Rewrite every line of the material below, requests included, adding 26 to each number in the click coordinates. Leave the pictures out.

» THE INPUT
++++
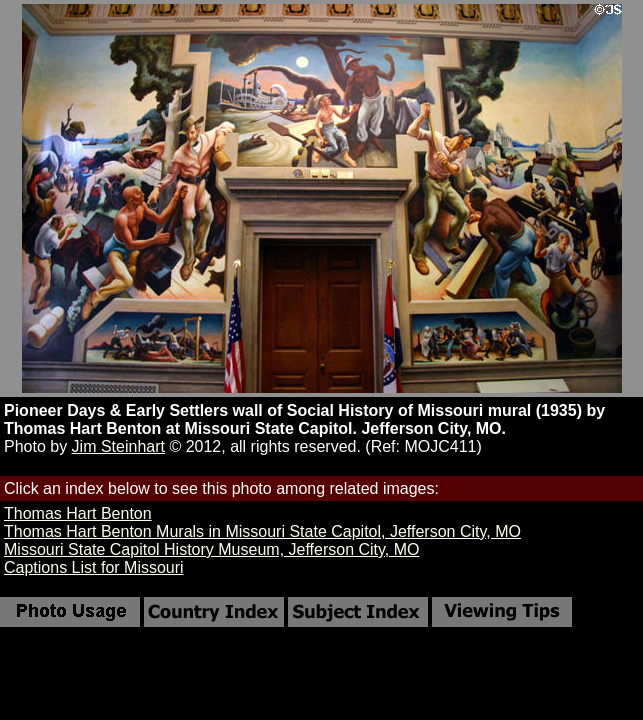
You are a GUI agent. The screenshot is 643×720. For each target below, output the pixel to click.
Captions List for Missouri (94, 567)
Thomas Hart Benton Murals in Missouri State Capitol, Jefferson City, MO (262, 531)
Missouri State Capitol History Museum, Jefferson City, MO (212, 549)
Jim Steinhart (118, 446)
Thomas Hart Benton (78, 513)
++++
» RESULT OF THE TASK
You are a GUI agent. The screenshot is 643×720. For each target below, output the pixel to click.
Captions List for Missouri (120, 593)
Thomas Hart Benton Murals in Missouri State Capitol, Jefferson City, MO (288, 557)
Missouri State Capitol History Museum, Jefferson City, MO (238, 575)
Jim Steinhart (144, 472)
Thomas Hart Benton (104, 539)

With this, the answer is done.